● **Required work**
In the listing below, count every line that contains "Toggle". Give nothing but the number.

● **Data provided**
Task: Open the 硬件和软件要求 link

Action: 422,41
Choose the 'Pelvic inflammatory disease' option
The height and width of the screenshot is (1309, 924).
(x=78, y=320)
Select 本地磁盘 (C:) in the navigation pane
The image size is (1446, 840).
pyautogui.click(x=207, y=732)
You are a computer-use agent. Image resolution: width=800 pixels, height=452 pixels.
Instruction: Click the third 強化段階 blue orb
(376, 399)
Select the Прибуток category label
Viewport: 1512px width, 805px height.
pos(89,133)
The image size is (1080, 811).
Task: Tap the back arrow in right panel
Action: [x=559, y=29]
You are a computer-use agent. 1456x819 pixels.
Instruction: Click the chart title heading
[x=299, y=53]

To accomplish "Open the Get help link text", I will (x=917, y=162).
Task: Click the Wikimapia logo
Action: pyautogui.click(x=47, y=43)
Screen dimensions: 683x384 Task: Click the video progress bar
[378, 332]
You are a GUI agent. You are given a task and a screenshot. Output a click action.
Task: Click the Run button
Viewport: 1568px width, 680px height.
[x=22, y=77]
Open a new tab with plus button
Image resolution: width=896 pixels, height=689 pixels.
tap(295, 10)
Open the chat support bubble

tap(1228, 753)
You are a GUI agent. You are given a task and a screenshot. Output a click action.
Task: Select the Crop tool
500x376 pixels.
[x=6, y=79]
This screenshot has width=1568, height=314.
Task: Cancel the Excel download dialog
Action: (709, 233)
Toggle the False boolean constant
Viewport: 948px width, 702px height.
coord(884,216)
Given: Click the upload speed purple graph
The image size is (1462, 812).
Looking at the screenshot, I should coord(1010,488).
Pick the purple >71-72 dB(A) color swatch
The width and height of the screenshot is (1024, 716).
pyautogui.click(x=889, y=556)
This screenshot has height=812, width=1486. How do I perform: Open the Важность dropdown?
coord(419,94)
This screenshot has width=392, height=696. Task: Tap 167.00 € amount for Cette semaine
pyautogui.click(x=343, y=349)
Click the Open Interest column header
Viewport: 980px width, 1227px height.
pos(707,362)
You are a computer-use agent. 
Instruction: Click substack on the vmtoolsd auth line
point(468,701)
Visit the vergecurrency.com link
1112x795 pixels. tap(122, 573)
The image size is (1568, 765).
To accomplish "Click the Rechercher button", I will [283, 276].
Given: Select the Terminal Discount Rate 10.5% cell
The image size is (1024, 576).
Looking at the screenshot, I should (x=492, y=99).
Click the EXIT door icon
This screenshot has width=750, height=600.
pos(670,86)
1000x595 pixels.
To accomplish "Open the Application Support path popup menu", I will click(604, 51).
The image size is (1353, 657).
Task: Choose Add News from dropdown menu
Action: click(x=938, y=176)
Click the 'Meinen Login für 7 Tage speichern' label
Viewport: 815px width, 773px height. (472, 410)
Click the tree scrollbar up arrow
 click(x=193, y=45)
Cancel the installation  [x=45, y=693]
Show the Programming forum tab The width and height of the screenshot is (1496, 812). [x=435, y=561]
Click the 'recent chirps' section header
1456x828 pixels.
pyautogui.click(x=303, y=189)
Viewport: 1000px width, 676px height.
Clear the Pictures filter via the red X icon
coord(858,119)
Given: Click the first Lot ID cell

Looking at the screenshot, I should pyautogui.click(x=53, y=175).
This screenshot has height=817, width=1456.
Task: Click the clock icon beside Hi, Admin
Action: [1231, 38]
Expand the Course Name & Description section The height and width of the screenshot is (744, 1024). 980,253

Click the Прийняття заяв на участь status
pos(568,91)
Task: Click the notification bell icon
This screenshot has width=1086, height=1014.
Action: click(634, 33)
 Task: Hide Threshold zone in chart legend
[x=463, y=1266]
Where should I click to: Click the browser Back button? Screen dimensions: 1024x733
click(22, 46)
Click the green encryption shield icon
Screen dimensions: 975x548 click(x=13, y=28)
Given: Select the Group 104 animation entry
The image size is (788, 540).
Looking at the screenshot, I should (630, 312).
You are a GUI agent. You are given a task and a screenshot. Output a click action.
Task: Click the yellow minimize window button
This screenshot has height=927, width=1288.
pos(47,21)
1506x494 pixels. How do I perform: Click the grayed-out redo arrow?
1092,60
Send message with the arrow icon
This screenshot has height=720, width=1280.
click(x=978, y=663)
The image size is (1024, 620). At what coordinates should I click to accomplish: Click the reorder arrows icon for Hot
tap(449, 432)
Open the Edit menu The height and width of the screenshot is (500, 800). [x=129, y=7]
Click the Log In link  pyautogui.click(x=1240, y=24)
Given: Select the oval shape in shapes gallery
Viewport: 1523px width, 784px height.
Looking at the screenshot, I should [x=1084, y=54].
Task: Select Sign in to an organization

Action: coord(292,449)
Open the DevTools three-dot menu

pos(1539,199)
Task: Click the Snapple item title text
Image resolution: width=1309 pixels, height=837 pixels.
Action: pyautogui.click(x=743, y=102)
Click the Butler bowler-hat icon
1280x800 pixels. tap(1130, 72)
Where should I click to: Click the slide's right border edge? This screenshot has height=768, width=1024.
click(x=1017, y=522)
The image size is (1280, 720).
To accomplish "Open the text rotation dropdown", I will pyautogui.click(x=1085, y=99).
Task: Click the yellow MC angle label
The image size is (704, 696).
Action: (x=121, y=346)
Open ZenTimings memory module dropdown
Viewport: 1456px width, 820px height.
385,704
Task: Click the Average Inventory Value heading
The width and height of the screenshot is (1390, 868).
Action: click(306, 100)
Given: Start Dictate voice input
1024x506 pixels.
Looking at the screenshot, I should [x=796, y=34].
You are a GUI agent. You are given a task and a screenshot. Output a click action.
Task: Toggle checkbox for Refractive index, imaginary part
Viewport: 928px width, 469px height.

● **Answer section**
2